11th Annual Conference of the International Speech Communication Association

Makuhari, Chiba, Japan
September 26-30. 2010

Simplification and Extension of Non-Periodic Excitation Source Representations for High-Quality Speech Manipulation Systems

Hideki Kawahara (1), Masanori Morise (2), Toru Takahashi (3), Hideki Banno (4), Ryuichi Nisimura (1), Toshio Irino (1)
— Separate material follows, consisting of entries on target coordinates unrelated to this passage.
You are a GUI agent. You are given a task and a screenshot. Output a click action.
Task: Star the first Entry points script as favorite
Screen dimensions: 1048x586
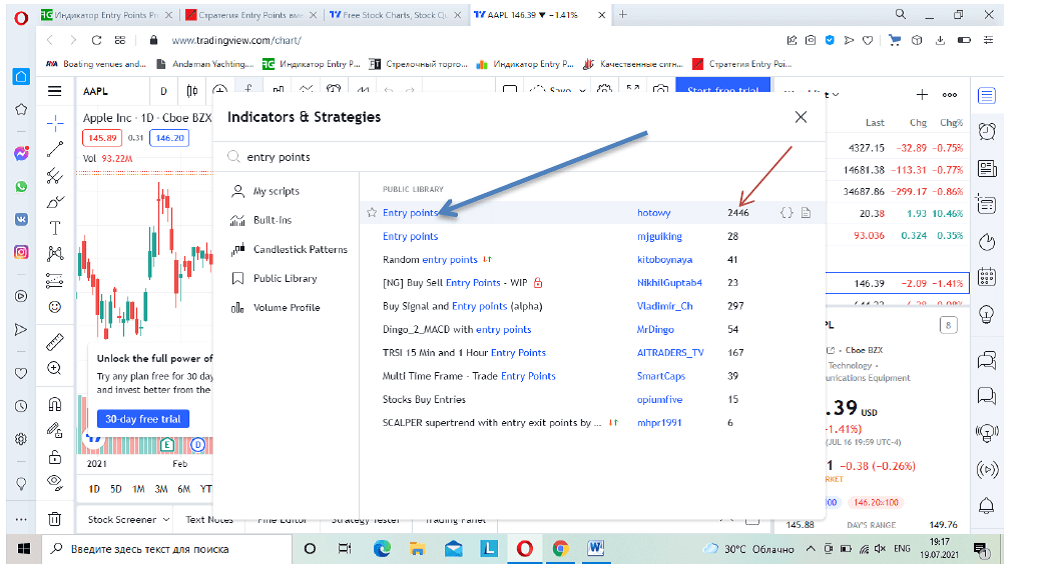point(371,213)
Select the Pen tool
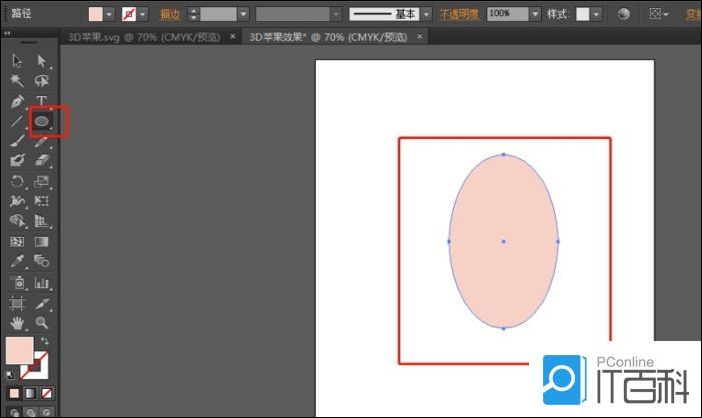The image size is (702, 418). (x=17, y=102)
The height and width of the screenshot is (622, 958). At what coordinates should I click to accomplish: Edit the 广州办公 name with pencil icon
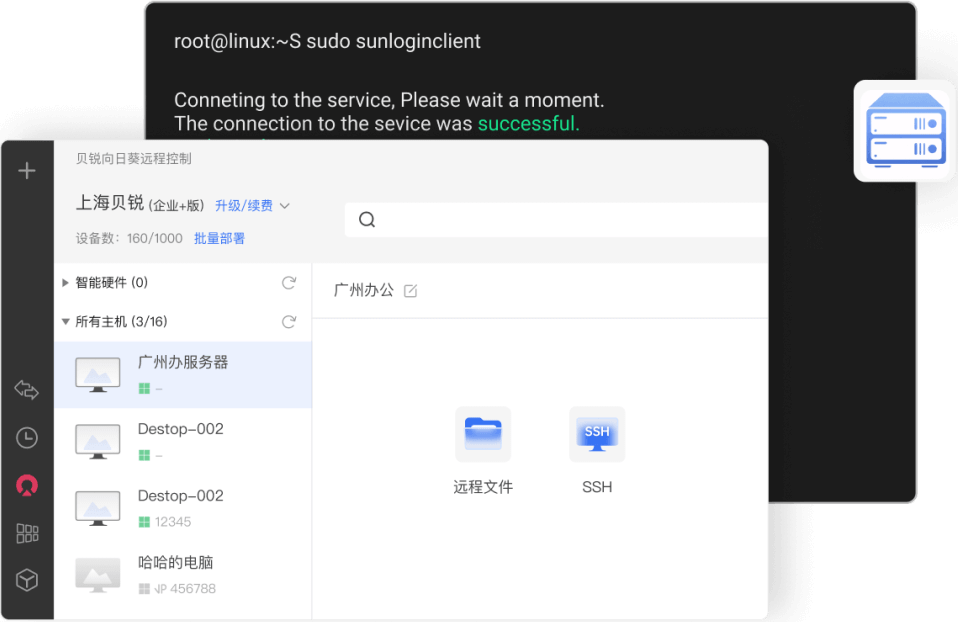click(411, 291)
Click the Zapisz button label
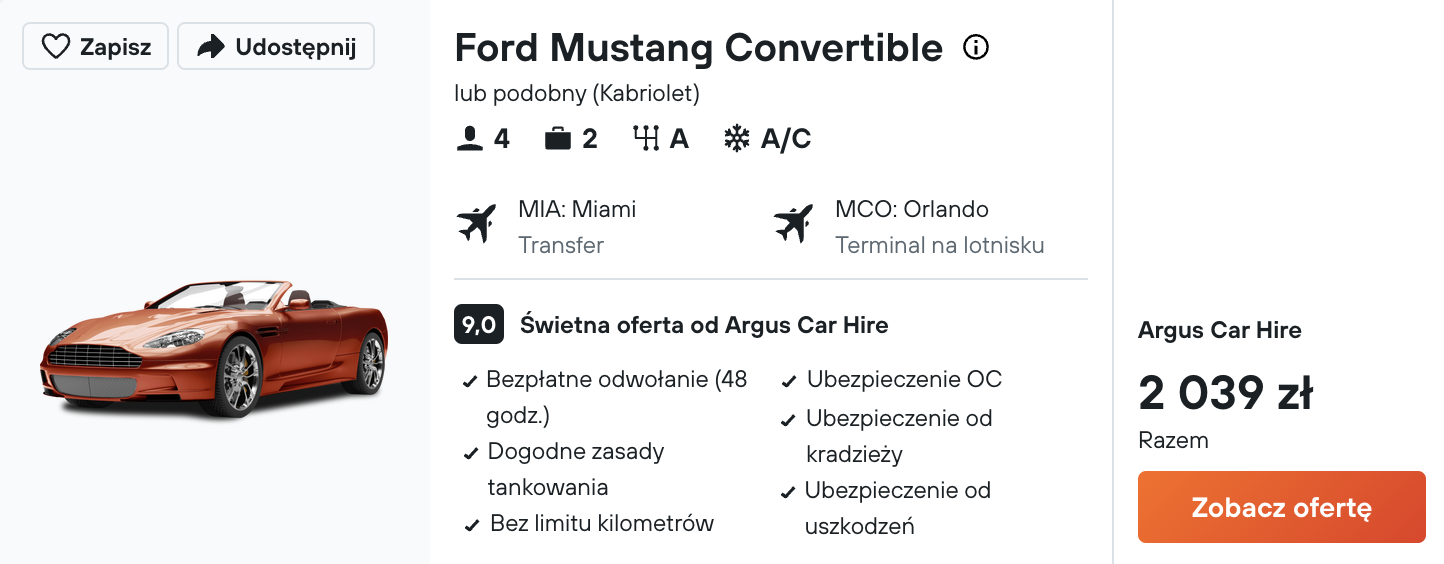The height and width of the screenshot is (564, 1444). 115,47
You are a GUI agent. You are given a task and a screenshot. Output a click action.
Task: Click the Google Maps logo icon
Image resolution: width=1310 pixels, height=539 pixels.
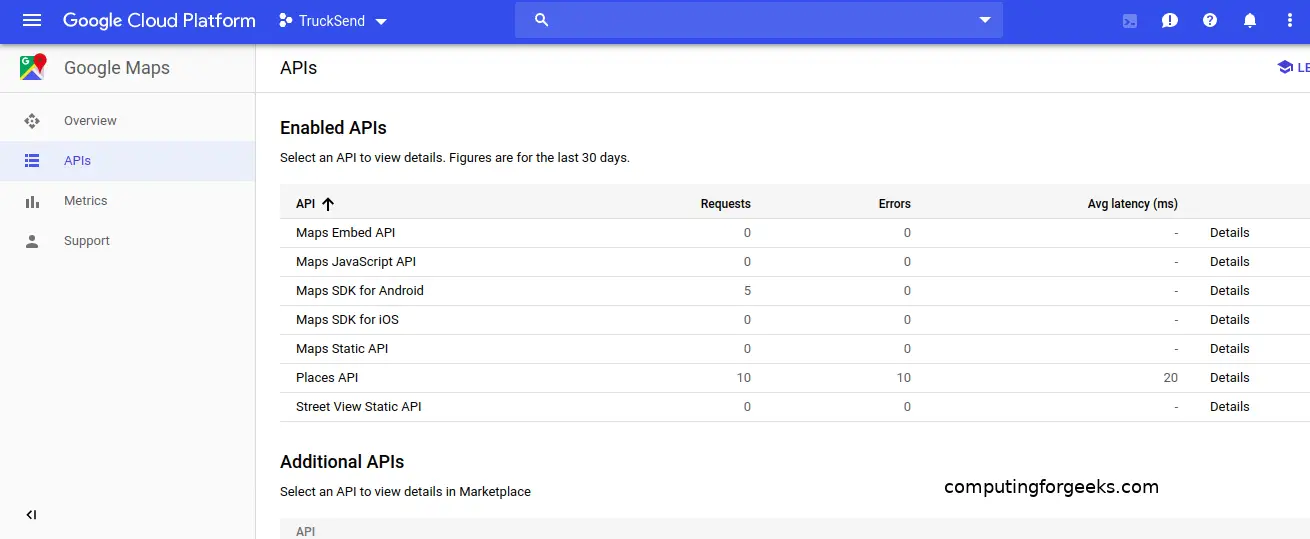(33, 68)
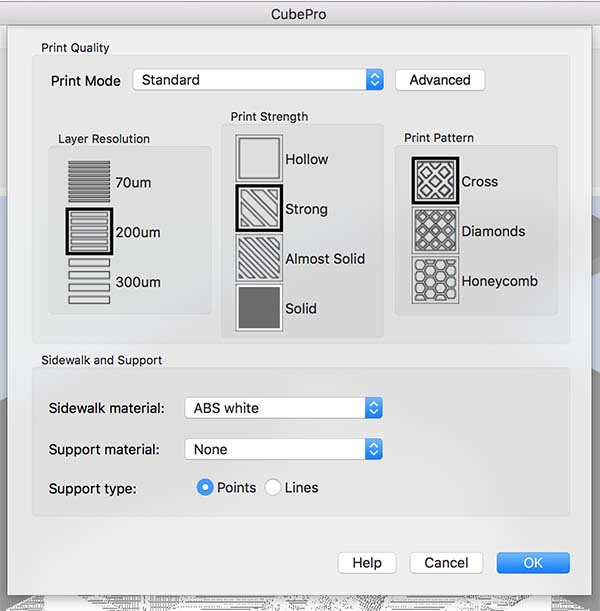600x611 pixels.
Task: Select the Points support type radio
Action: (205, 487)
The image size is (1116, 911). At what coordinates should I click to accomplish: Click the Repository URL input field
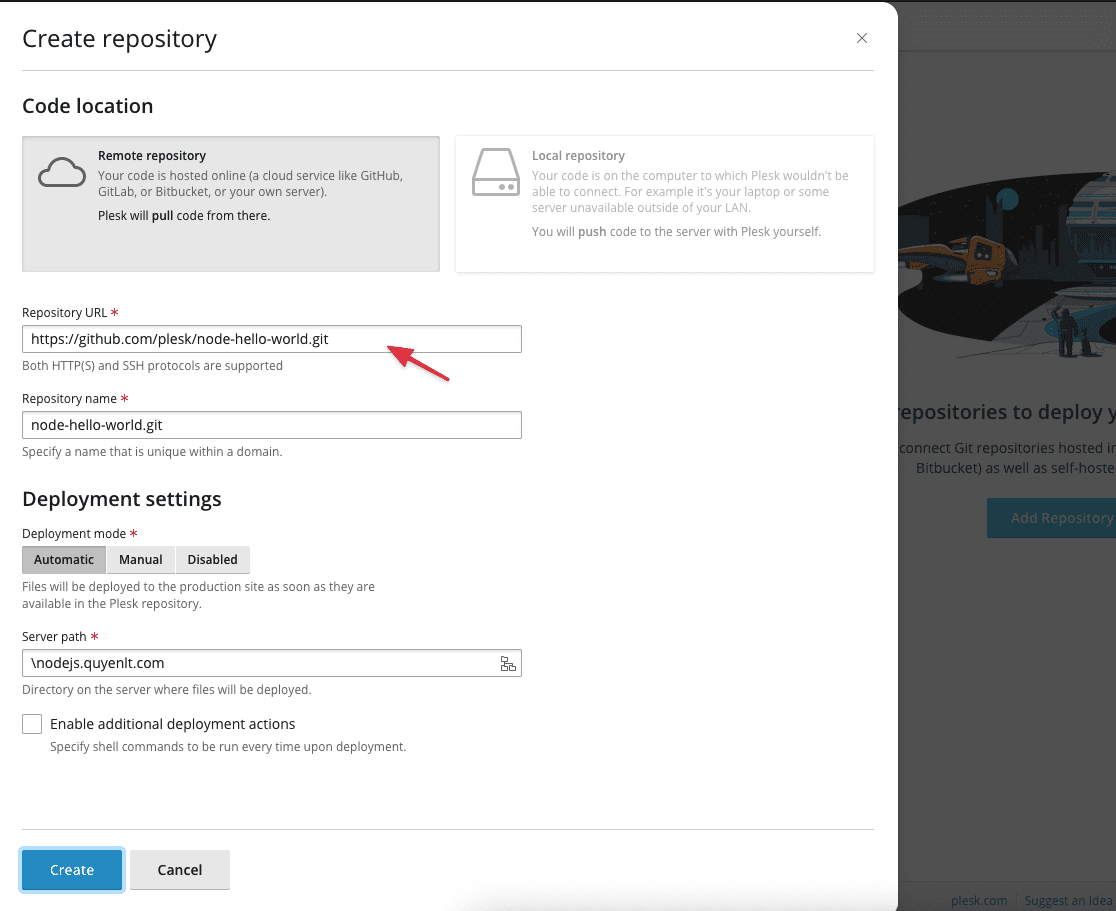(x=271, y=339)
(1) Wakayama University, Japan
(2) Ritsumeikan University, Japan
(3) Kyoto University, Japan
(4) Meijo University, Japan

A systematic framework for non-periodic excitation source representation is proposed for high-quality speech manipulation systems such as TANDEM-STRAIGHT, which is basically a channel VOCODER. The proposed method consists of two subsystems for non-periodic components; a colored noise source and an event analyzer/generator. The colored noise source is represented by using a sigmoid model with non-linear level conversion. Two model parameters, boundary frequency and slope parameters, are estimated based on pitch range linear prediction combined with F0 adaptive temporal axis warping and those on the original temporal axis. The event subsystem detects events based on kurtosis of filtered speech signals. The proposed framework provides significant quality improvement for high-quality recorded speech materials.

Bibliographic reference.  Kawahara, Hideki / Morise, Masanori / Takahashi, Toru / Banno, Hideki / Nisimura, Ryuichi / Irino, Toshio (2010): "Simplification and extension of non-periodic excitation source representations for high-quality speech manipulation systems", In INTERSPEECH-2010, 38-41.